Your task is to return all of the entries below exactly, leaving out each picture.

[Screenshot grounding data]
★ ★ ★ ★ ★

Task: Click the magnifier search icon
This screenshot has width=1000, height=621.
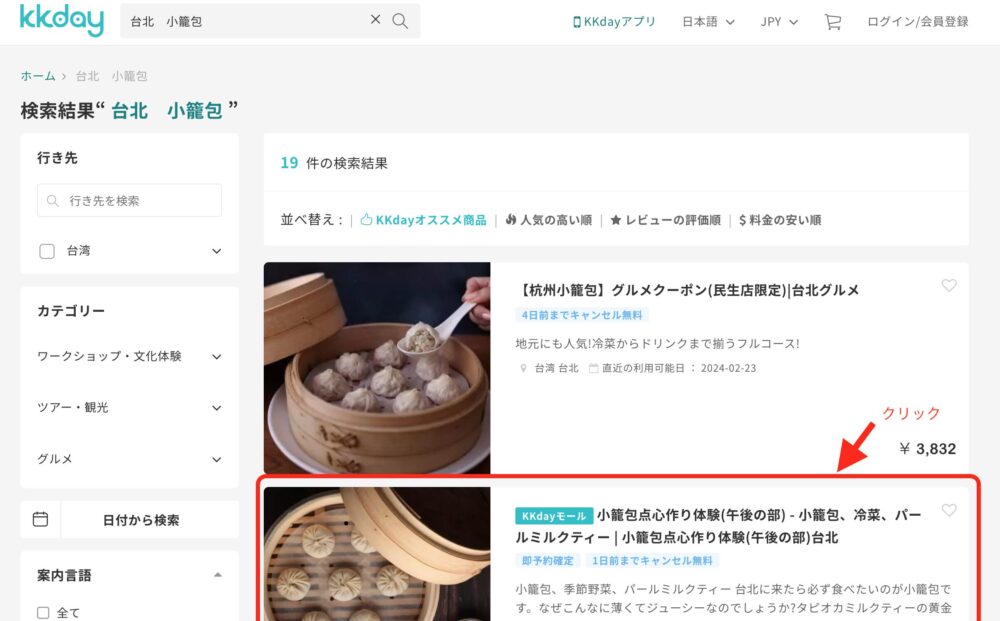Action: [x=400, y=21]
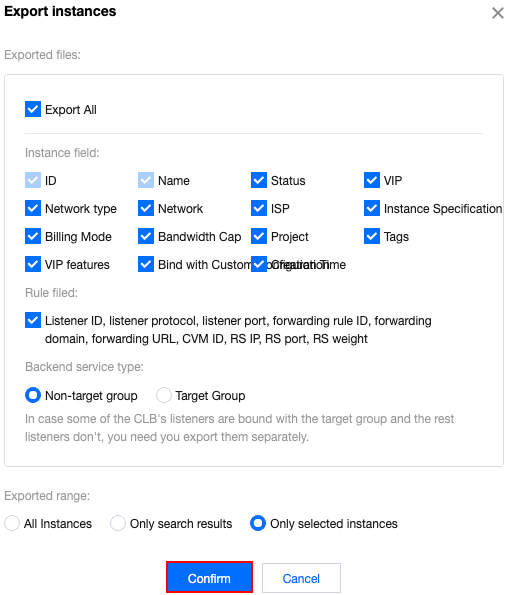Close the Export instances dialog

(497, 13)
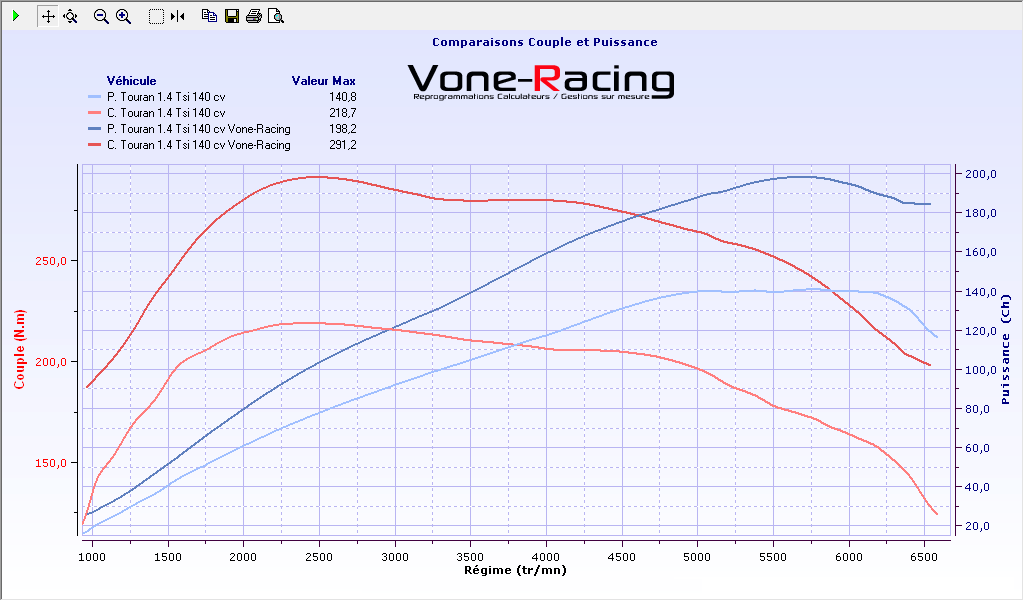Save the graph with the floppy disk icon
Image resolution: width=1024 pixels, height=601 pixels.
pos(232,16)
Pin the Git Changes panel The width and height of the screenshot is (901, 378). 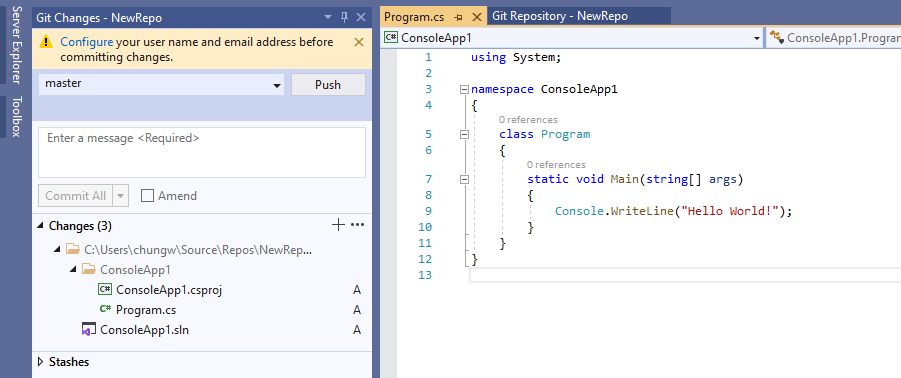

★ ★ ★ ★ ★

**RESPONSE:**
Task: Click the magnifier search icon
This screenshot has width=1000, height=621.
Action: [x=400, y=21]
Close the Export instances dialog

(497, 13)
Save the graph with the floppy disk icon
Image resolution: width=1024 pixels, height=601 pixels.
pos(232,16)
Pin the Git Changes panel The width and height of the screenshot is (901, 378). 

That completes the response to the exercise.